Frankly speaking, I am not against the increase. I understand the whole economics of subsidies, how it’s going to impede our progress in the future. I for one believe that Malaysians are over-subsidized, which is ironic coming from a UiTM student. But the lessening of subsidies must commensurate with other things. It is just not enough for the petrol price to increase, but other variables remaining constant.

Malaysia is slow in adopting diesel engines, which in modern cars have proven to be more economical, friendlier to the environment, and performs better too. Gone are the days when diesel engines sound like a sawing mill. Diesel is the way to go, while waiting for other viable alternative source of fuel. Cars having diesel engines should no longer be penalized with higher road taxes.

And when will the Government announce the much-awaited National Automotive Policy? Car buyers will wonder if there’s anything there that could cushion the dent in their wallet, perhaps by lowering duties on new cars and removing those protection that is actually a breach of our international obligation with regards to AFTA.

A revamp of the public transportation system is on the way. Consolidation of services would make for better managed transport system. It’s not that we should totally rely on public transport. Perhaps creating more mini-terminals all around major residential would help. These terminals could house 1,000 cars, and buses would travel direct routes to other mini-terminals. From there, feeder buses will deliver passengers to all the major stop points. The Komuter and LRT would be better if there’s a proper car park for car users to place their car, something like the Kelana Jaya LRT station.

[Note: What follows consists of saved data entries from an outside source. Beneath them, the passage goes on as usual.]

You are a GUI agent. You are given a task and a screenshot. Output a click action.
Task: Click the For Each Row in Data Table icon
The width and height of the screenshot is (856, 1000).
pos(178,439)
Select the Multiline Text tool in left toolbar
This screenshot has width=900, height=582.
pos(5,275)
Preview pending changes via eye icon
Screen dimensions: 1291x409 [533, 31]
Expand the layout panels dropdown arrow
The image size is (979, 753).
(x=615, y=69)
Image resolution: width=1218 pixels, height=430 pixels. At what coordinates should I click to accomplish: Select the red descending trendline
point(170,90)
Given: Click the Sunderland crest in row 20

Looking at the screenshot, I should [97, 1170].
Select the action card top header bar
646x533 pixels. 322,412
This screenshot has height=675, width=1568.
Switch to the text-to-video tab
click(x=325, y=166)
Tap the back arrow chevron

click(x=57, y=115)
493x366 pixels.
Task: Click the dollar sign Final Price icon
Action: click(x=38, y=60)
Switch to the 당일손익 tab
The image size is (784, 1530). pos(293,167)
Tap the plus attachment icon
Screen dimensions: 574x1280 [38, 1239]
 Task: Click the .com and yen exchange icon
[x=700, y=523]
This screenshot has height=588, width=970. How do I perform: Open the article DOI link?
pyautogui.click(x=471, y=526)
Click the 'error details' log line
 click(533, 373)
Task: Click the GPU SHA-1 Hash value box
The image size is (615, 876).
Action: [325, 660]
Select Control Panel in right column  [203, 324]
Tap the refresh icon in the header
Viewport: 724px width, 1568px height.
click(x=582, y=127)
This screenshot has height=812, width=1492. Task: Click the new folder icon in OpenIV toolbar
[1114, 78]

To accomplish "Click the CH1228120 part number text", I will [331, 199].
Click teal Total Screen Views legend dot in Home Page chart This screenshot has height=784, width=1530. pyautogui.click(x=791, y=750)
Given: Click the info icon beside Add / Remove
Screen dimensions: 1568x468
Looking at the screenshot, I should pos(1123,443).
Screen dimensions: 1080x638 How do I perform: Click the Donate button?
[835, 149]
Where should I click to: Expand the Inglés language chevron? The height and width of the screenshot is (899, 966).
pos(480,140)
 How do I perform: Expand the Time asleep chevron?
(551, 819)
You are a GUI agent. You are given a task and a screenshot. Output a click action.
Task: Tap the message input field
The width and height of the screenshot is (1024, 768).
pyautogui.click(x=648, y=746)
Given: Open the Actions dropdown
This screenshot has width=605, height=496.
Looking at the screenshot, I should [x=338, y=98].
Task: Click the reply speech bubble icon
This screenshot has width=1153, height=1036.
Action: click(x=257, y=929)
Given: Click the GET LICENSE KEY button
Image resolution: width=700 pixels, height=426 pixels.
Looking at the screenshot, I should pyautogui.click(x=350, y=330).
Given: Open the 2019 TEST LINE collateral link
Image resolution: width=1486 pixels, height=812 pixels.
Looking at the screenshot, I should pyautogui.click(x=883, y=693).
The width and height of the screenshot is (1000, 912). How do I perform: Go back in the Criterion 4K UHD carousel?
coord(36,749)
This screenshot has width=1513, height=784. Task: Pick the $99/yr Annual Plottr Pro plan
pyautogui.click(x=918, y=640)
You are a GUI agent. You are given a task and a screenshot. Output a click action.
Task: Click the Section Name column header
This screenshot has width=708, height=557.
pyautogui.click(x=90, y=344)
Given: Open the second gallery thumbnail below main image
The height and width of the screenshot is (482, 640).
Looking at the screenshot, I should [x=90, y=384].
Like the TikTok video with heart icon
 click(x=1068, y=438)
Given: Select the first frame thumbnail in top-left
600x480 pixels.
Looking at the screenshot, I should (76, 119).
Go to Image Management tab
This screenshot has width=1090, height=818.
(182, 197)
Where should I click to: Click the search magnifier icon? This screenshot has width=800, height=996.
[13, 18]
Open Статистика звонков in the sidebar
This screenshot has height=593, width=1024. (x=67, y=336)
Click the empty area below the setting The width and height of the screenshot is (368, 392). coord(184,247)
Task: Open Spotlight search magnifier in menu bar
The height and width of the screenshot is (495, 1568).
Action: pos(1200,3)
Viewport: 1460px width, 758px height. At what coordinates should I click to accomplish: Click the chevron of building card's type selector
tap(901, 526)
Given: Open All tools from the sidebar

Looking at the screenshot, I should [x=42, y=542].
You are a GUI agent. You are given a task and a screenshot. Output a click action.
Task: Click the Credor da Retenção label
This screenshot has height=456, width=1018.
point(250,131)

I’ll leave the details to the policy makers. Perhaps even with these measures I won’t take public transportation, but others would, and lessening traffic would undoubtedly result in time saved from facing traffic jams which in turn would mean savings in petrol used.

Until then, if you’re used to bringing your girlfriend to Chilli’s once a week, try Papa Chop Mama Grill for a change. That will save you at least RM 20 per week. Maybe you don’t need that Movie Package on Astro, and that will save you another RM 15. Or maybe stop that gym membership, and start jogging around your residential area. Or simply order plain water every time you eat outside. You don’t have to choose to do all this. Choose one, and you’ve already covered your extra petrol expenses.


To Pak Lah, don’t apologize or try to give other incentives. It’s redundant if the Government reduces fuel subsidies and then using the money saved on other forms of subsidies. Just use the money to give us better, safer, more efficient public transport system. Just promote diesel cars, and invest in alternative fuel research. Just do things sensibly, with the outright interest of the nation in mind (and sometimes that doesn’t necessarily mean the interest of the people), and you’ll be fine.

I am not bitter, nor angry. I am just curiously waiting for the next roll of the dice. It’s useless to moan.

By the way, I’ll be off to Hong Kong on a University-sponsored trip. So adios and take care.